29 Ekim 2011 Cumartesi

Ümidimin Aydınlığında

Endişeye karşı ne yapmak gerekir?

Endişelenmeyi engelleyebilir miyim? Veya endişe akılcı sebepleri gözden geçirerek engellenebilir mi?



Endişe sebepsiz bir korku ve gerginlik hissi. Belki bazen sebepleri olabiliyor. Bir belirsizliğin bize verdiği ciddi kaygı hali…



Endişe edecek bir şey olmamasına çalışmak mümkün mü? Her şey olunda gittikçe endişelenmemek için aykırı her şeyden uzak olmak yeterli mi?



Tanrı’ya inanıyorum. Ama inanmak ne demek? Sadece onun var olduğunu söylemek , ona inanmak mı? Hayat karşısında kendimi çaresiz hissetmek ve sürekli endişelenmek bu inançla bir arada bulunabilir mi? İnanan bir insan olarak ne düşünmeliyim?

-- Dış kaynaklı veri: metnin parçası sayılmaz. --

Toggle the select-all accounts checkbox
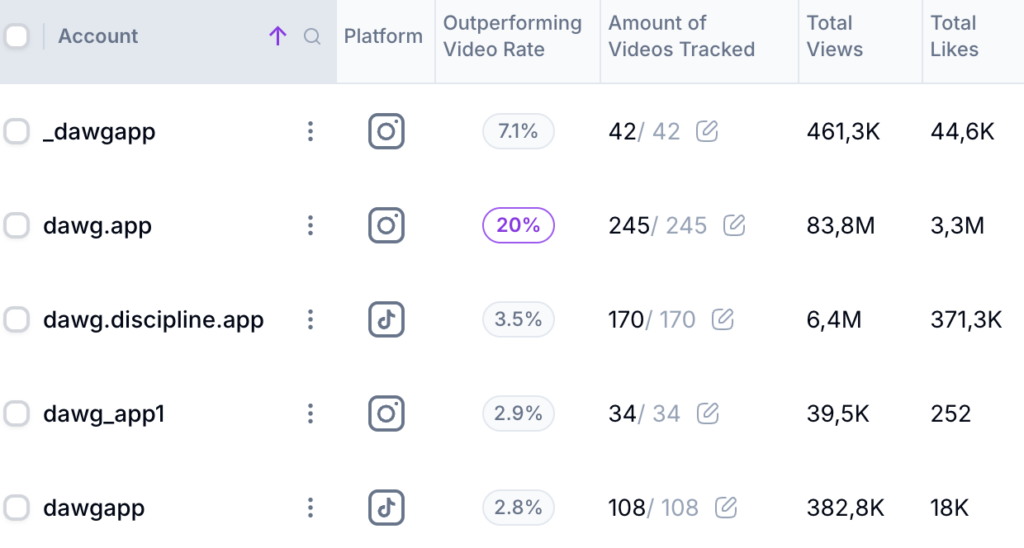This screenshot has width=1024, height=548. pyautogui.click(x=17, y=37)
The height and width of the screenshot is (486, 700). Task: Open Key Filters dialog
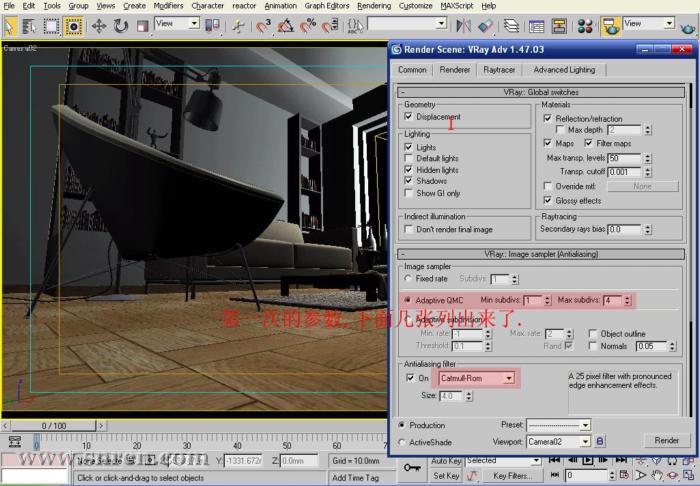[513, 476]
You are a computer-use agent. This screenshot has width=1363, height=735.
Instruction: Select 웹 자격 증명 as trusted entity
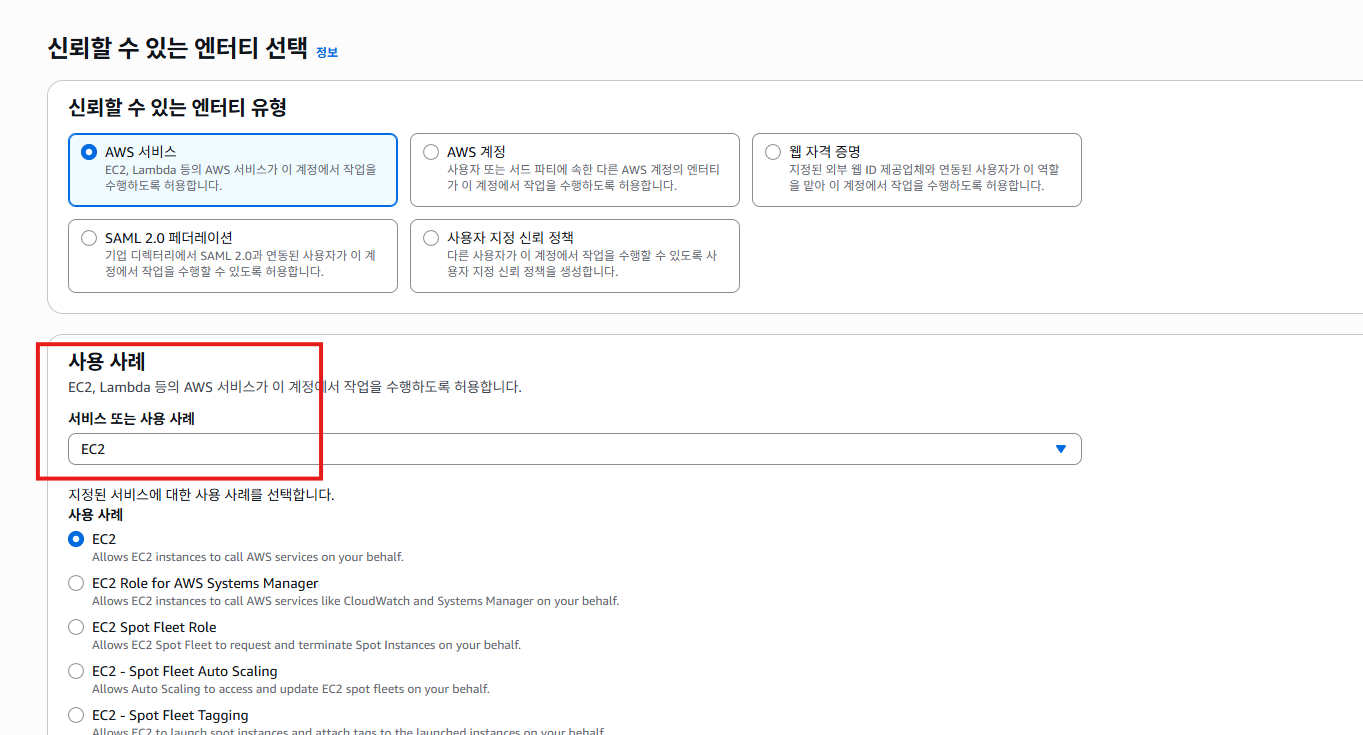pyautogui.click(x=773, y=152)
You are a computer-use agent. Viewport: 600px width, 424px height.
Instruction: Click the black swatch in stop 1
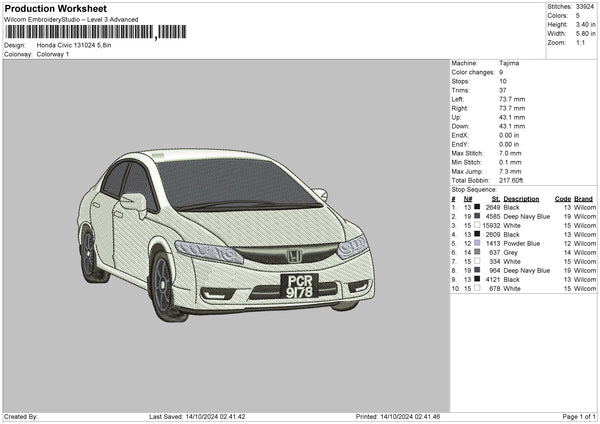pyautogui.click(x=476, y=207)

Tanrı, gücü her şeye yeten, sevgisi ve merhameti ile havsalamızın ötesinde kavrayıcı ve kucaklayıcı değil mi? Dua neye yarıyor? Dua o gücün mutlaklığına teslimiyet anlamına geliyor. O halde Tanrı’ya inanan bir insan dua ettikten sonra ruhunu sıkan endişesini, kendi başına bırakmalı…



Endişe bir çaresizlik hissiyle besleniyorsa dua çaresiz olmadığımızı kendimize hatırlatmaktır. Ümidi elden bırakmamaktır.



Tanrı’ya inanmayanlar ne yapmalı? Bilmiyorum. Bu sadece benim çözümüm…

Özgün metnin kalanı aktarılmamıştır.